Rząd może zostać we wrześniu bez prądu i ciepłej wody. Grozi nam

strajk generalny ciepłownikow i energetyków. Obie grupy zawodowe walczą

o wcześniejsze emerytury.

'Na razie rząd nas lekceważy. Jeśli to się nie zmieni to urzęnicy

przekonają się jak uciążliwa może być praca bez prądu i ciepłej wody',

mówią związkowcy. Odcięcie dostaw prądu i ciepłej wody do urzędów

centralnych to jedna z form protestu zaplanowanego na drugą połowę

września. W referendum strajkowym przeprowadzonym w zakładach w całej

Polsce 95 procent pracowników tak zwanego ruchu ciąglęgo

opowiedziało się 'za' akcją protestacyjną.

"CEZARY" (0:38)

Mimo zapowiadanego protestu ciepłowników, rząd może czekać naprawdę

gorąca jesień. Zacznie się jeszcze w tym miesiącu. Na 30 sierpnia

dwu godzinny strajk ostrzegawczy szykują górnicy niezadowoleni z planów

przyspieszenia likwidacji kopalń i dodatkowych zwolnień z pracy. Akcję

organizuje 12 największych central związkowych działających w tej

branży. Osobny protest przygotowuje górnicza Solidarność.
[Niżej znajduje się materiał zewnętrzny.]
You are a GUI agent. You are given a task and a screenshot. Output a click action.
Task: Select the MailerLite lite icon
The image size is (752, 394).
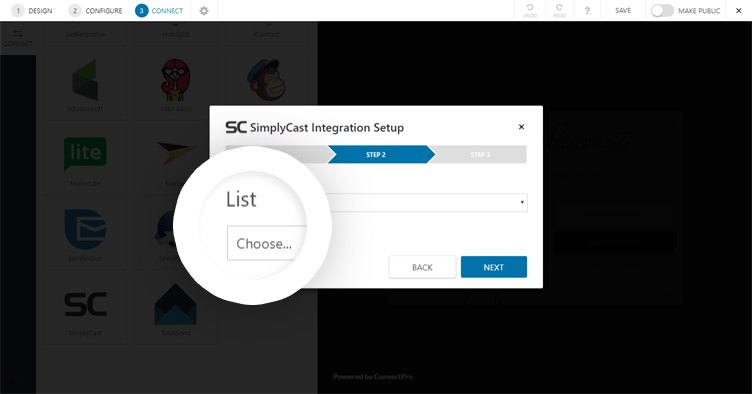85,154
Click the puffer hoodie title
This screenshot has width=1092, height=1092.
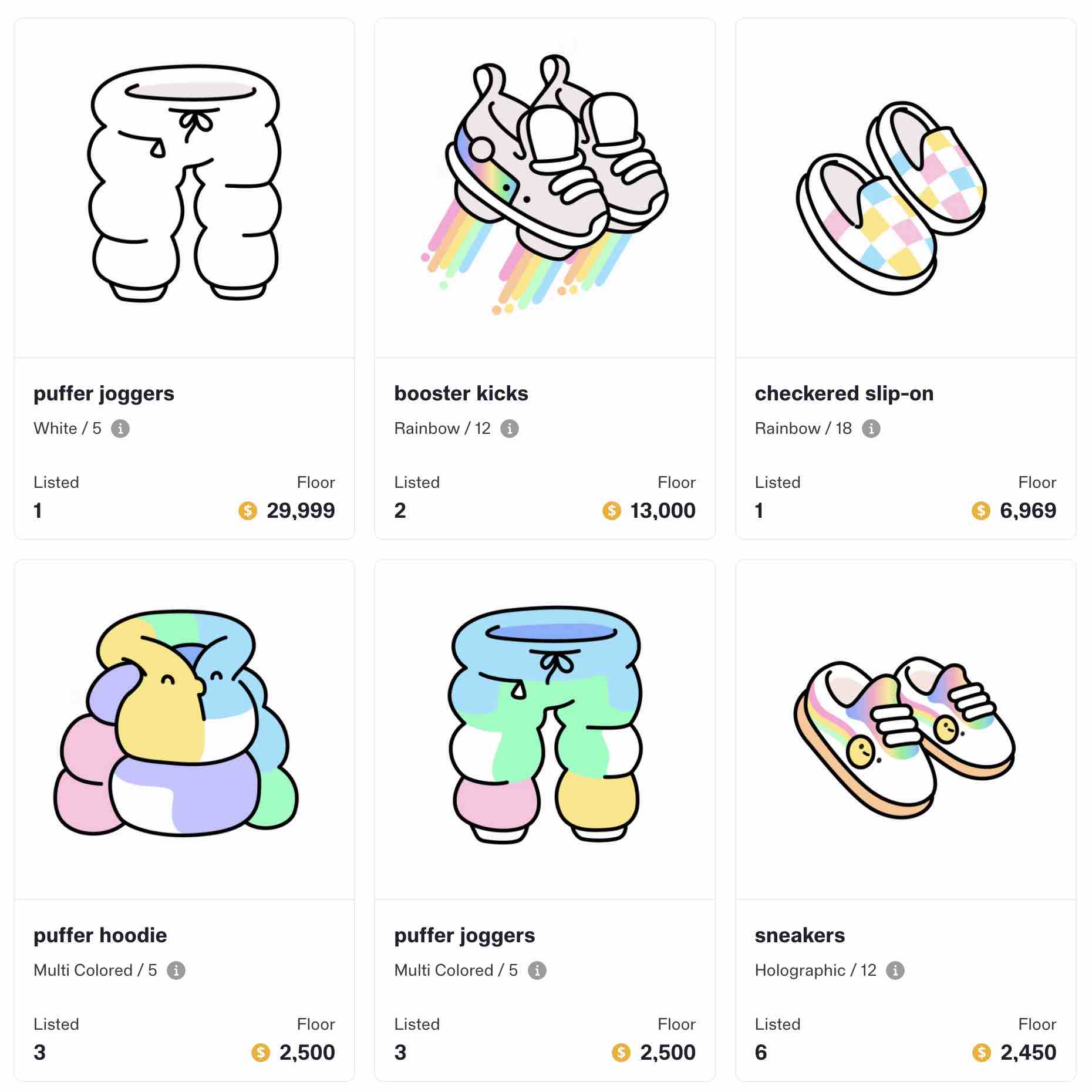pyautogui.click(x=100, y=935)
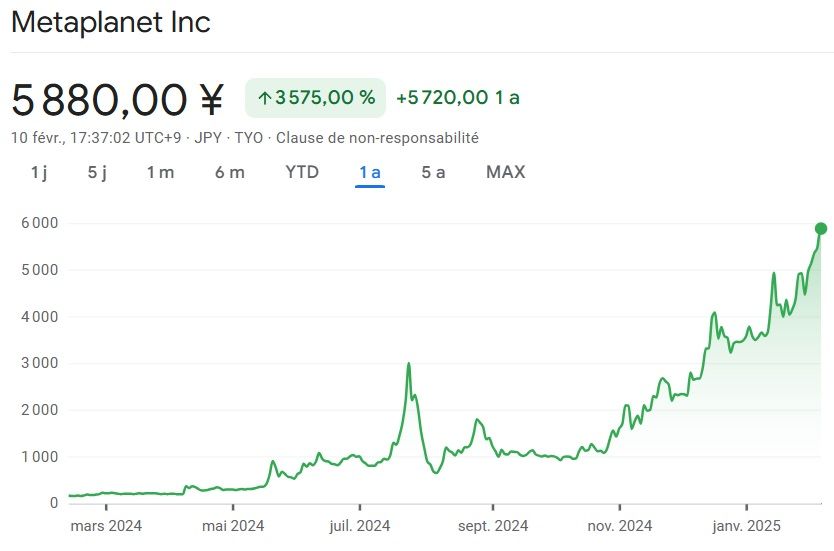Switch chart to 6m range

click(229, 172)
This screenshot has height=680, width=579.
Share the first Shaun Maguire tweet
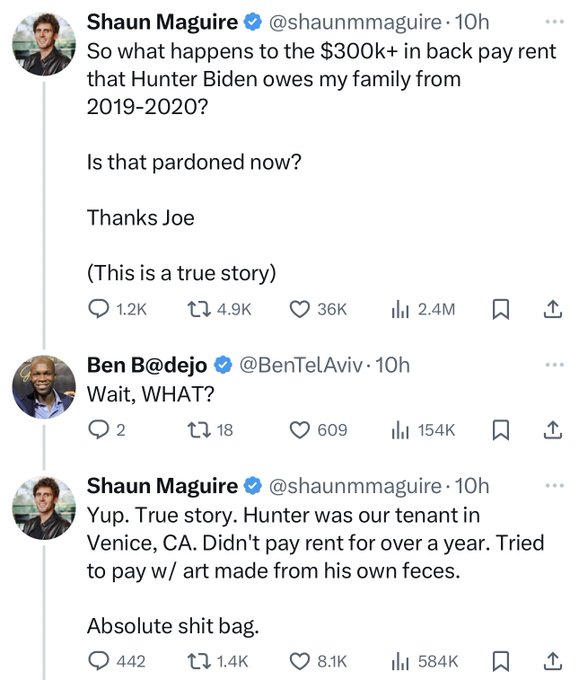[553, 309]
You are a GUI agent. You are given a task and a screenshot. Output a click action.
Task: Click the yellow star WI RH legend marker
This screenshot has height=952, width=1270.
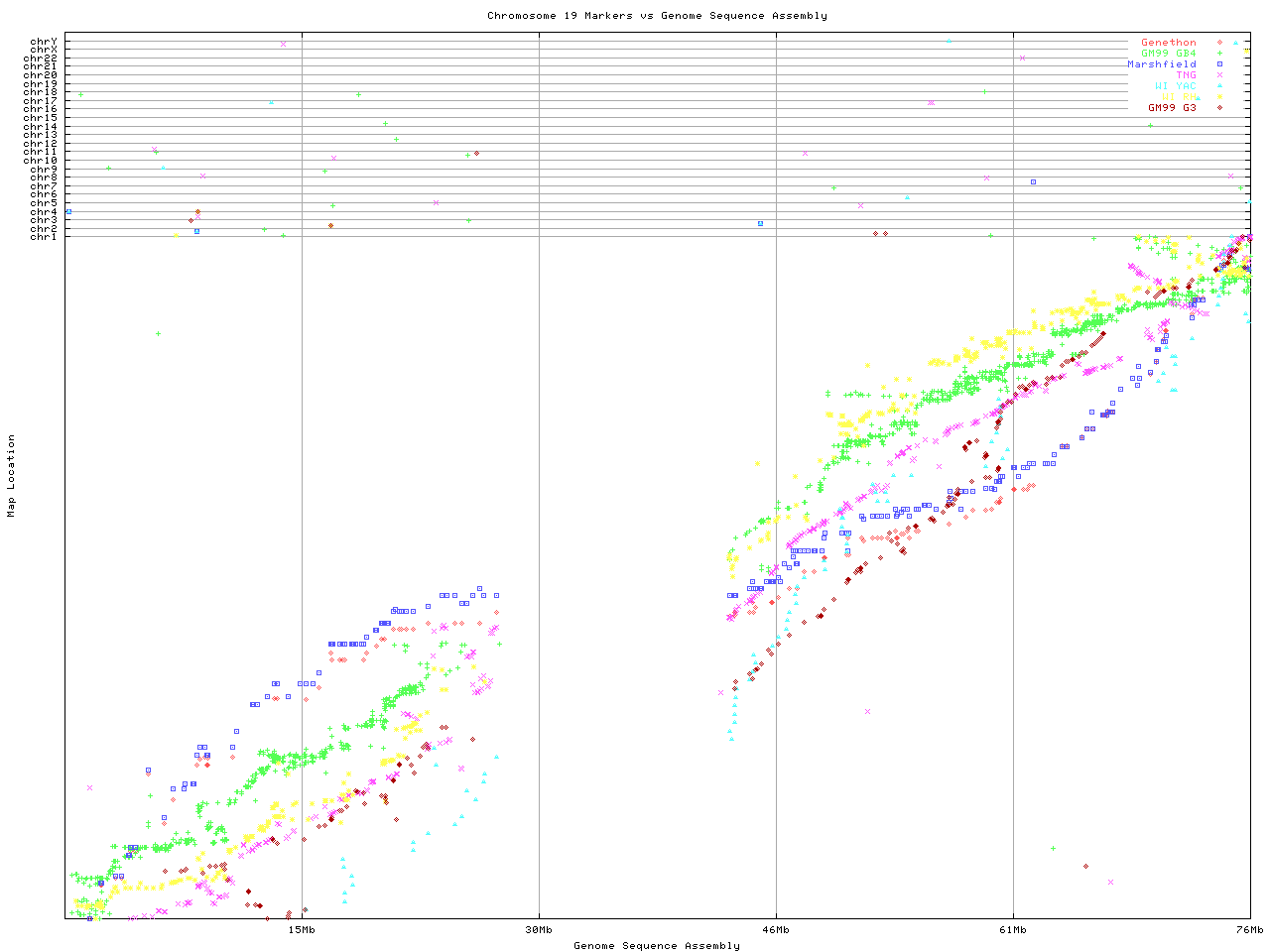(x=1219, y=97)
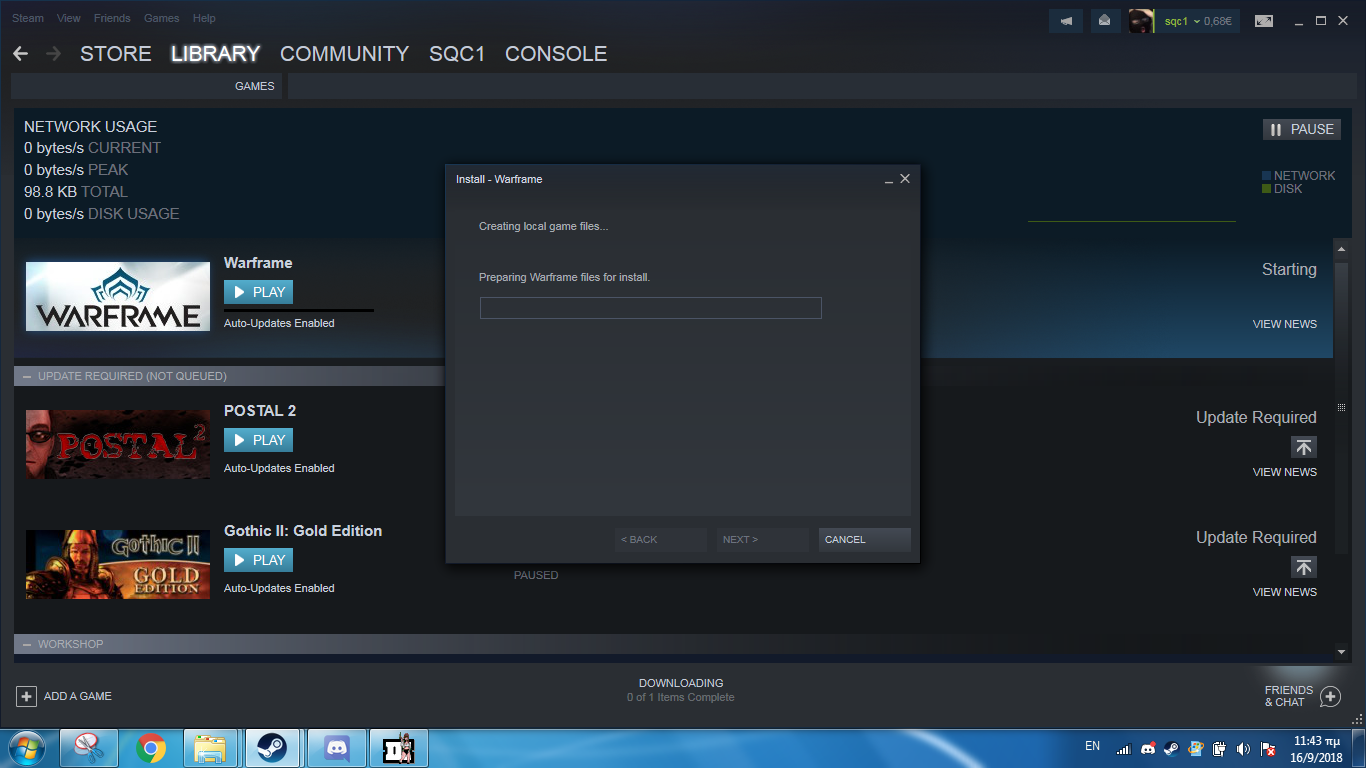Open the COMMUNITY tab
The height and width of the screenshot is (768, 1366).
[344, 54]
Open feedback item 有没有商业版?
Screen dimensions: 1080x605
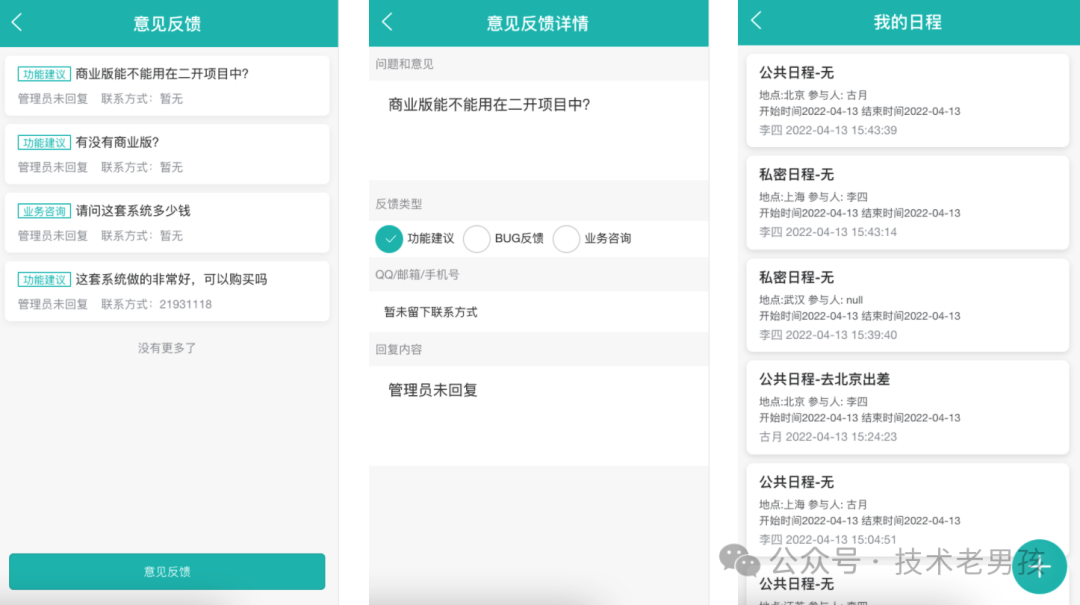tap(167, 154)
Jakby tego było mało na przełom września i października szef Samoobrony

Andrzej Lepper zapowiada "ludowe powstanie". Na temat protestu

rozmawiał już z przywódcami innych branż, między innymi kolejarzami i

transportowcami. Lepper nie ukrywa, że jego celem jest doprowadzenie

do przedterminowych wyborów parlamentarnych.